Arrange the rows as a JSON list of strings with one string per line, leaving out blank lines, starting with the line that contains "The image size is (1024, 844)." and going on through the line that contains "point(796,199)". Include both of those lines.
--- Start Dataset extract ---
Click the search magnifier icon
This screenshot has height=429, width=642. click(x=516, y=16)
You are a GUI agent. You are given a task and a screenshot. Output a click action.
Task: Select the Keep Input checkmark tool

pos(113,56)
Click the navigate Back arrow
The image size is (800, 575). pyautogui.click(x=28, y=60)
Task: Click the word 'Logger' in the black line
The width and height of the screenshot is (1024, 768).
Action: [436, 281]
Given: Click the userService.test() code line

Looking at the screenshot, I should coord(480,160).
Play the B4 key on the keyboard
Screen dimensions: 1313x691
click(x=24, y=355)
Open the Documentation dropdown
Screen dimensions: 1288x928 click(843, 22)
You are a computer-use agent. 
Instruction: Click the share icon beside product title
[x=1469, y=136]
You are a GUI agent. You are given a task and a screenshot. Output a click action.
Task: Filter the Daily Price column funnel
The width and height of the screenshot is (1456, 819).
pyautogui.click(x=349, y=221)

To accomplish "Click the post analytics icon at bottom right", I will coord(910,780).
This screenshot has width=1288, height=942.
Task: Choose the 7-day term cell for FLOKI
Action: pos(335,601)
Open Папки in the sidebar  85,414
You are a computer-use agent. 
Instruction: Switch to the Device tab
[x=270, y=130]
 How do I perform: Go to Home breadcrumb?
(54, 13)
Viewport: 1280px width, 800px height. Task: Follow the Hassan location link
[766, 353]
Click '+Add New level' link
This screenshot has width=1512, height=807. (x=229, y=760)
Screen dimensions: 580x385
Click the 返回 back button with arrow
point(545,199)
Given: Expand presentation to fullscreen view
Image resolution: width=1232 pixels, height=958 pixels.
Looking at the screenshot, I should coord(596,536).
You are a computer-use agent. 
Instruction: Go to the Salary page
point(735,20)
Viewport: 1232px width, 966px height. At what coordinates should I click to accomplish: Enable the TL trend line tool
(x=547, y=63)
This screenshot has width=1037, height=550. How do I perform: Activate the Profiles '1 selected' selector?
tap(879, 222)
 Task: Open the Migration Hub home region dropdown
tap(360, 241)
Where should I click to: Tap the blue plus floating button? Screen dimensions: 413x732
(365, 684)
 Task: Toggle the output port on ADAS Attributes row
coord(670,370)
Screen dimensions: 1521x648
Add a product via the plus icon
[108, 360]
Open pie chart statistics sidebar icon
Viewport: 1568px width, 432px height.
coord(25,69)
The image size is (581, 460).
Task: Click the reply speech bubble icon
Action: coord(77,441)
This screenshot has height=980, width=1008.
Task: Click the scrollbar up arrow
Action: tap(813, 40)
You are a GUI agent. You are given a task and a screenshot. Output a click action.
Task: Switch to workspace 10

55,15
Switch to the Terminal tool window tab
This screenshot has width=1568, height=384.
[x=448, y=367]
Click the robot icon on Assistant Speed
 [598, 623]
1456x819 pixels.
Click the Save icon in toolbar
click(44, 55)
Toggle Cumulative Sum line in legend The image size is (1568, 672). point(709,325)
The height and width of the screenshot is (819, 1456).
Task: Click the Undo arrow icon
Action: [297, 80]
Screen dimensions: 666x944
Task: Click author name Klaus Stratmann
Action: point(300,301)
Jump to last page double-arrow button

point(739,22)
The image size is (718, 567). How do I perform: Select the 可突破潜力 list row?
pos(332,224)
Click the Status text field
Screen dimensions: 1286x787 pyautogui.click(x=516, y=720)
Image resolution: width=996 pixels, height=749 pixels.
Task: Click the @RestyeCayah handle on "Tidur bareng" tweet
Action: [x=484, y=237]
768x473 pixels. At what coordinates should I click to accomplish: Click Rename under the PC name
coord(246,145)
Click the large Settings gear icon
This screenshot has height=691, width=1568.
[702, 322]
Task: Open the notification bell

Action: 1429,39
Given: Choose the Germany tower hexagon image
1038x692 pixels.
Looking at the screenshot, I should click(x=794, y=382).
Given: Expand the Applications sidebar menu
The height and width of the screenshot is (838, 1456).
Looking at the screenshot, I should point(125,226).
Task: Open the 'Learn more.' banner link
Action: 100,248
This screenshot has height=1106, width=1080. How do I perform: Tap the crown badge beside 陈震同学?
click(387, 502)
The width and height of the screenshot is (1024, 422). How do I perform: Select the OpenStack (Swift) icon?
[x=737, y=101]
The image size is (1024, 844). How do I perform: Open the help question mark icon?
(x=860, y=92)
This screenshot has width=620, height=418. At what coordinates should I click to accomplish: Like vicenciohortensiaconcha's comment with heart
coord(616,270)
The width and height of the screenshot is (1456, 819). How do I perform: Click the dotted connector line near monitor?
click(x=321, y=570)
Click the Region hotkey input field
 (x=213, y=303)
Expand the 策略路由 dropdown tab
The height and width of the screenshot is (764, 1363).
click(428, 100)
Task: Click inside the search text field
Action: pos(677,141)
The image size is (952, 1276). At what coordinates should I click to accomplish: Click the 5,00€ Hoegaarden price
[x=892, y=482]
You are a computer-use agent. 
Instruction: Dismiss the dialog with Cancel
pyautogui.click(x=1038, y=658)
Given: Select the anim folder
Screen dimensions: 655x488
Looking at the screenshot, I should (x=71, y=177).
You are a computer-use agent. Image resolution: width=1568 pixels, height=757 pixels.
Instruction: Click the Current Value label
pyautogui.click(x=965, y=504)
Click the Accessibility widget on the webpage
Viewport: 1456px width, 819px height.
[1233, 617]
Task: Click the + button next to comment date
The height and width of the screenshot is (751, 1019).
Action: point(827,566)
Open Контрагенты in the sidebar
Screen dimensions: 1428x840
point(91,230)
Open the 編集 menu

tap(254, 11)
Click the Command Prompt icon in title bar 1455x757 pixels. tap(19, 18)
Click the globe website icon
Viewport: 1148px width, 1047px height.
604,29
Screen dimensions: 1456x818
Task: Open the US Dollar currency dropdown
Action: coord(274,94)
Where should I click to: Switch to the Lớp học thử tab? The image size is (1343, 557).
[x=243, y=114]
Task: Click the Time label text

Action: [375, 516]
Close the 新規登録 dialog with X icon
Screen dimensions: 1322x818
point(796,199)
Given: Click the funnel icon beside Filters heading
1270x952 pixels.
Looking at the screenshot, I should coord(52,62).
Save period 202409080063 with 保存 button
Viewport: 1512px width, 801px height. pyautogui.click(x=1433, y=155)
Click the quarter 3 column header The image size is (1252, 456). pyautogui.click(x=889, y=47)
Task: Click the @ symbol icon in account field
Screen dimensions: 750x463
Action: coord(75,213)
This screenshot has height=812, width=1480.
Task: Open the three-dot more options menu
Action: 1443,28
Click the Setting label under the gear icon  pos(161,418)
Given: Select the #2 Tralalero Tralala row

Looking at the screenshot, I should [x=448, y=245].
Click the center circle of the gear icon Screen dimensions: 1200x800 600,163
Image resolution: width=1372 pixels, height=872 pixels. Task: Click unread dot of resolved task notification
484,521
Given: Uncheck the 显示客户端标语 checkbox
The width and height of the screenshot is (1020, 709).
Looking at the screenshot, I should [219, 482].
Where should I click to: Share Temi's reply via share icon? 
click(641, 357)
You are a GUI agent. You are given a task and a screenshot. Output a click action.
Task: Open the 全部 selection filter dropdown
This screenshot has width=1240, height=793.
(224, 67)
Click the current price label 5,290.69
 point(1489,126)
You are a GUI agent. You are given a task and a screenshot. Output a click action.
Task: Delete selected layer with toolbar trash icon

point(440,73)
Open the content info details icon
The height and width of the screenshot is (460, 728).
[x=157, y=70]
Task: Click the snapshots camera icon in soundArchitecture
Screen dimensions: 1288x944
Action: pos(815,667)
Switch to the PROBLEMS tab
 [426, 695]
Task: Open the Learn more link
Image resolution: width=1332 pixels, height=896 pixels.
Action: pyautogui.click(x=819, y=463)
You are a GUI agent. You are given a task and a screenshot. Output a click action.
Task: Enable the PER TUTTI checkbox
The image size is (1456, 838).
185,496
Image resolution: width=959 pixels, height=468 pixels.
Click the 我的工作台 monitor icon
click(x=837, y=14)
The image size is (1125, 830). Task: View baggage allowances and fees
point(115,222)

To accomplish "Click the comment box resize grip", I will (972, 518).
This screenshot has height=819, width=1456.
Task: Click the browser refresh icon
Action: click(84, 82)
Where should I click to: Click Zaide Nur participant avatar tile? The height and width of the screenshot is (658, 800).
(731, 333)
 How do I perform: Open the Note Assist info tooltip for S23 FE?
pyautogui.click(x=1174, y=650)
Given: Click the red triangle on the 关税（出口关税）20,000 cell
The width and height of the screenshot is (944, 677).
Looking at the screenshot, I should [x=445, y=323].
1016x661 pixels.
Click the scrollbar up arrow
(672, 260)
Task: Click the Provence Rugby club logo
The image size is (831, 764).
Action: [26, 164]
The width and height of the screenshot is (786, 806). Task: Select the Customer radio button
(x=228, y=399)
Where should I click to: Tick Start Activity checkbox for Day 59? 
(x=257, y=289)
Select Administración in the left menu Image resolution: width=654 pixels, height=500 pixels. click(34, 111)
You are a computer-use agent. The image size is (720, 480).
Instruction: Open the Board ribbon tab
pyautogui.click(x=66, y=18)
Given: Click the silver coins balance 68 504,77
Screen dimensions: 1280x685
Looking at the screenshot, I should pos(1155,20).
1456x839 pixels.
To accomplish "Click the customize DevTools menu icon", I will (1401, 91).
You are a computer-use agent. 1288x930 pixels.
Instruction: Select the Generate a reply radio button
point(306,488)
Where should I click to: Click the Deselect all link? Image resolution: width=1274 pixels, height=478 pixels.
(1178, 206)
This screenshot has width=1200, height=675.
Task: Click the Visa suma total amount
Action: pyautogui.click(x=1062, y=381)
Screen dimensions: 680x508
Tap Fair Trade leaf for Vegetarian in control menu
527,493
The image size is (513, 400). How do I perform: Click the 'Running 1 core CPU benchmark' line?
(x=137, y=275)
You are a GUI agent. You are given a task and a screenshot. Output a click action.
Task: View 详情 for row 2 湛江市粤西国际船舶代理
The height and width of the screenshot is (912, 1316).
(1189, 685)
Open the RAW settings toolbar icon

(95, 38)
--- End Dataset extract ---
### Response
[
  "The image size is (1024, 844). How do I perform: Open the help question mark icon?",
  "(x=860, y=92)",
  "This screenshot has width=620, height=418. At what coordinates should I click to accomplish: Like vicenciohortensiaconcha's comment with heart",
  "coord(616,270)",
  "The width and height of the screenshot is (1456, 819). How do I perform: Click the dotted connector line near monitor?",
  "click(x=321, y=570)",
  "Click the Region hotkey input field",
  " (x=213, y=303)",
  "Expand the 策略路由 dropdown tab",
  "The height and width of the screenshot is (764, 1363).",
  "click(428, 100)",
  "Task: Click inside the search text field",
  "Action: pos(677,141)",
  "The image size is (952, 1276). At what coordinates should I click to accomplish: Click the 5,00€ Hoegaarden price",
  "[x=892, y=482]",
  "You are a computer-use agent. ",
  "Instruction: Dismiss the dialog with Cancel",
  "pyautogui.click(x=1038, y=658)",
  "Given: Select the anim folder",
  "Screen dimensions: 655x488",
  "Looking at the screenshot, I should (x=71, y=177).",
  "You are a computer-use agent. Image resolution: width=1568 pixels, height=757 pixels.",
  "Instruction: Click the Current Value label",
  "pyautogui.click(x=965, y=504)",
  "Click the Accessibility widget on the webpage",
  "Viewport: 1456px width, 819px height.",
  "[1233, 617]",
  "Task: Click the + button next to comment date",
  "The height and width of the screenshot is (751, 1019).",
  "Action: point(827,566)",
  "Open Контрагенты in the sidebar",
  "Screen dimensions: 1428x840",
  "point(91,230)",
  "Open the 編集 menu",
  "tap(254, 11)",
  "Click the Command Prompt icon in title bar 1455x757 pixels. tap(19, 18)",
  "Click the globe website icon",
  "Viewport: 1148px width, 1047px height.",
  "604,29",
  "Screen dimensions: 1456x818",
  "Task: Open the US Dollar currency dropdown",
  "Action: coord(274,94)",
  "Where should I click to: Switch to the Lớp học thử tab? The image size is (1343, 557).",
  "[x=243, y=114]",
  "Task: Click the Time label text",
  "Action: [375, 516]",
  "Close the 新規登録 dialog with X icon",
  "Screen dimensions: 1322x818",
  "point(796,199)"
]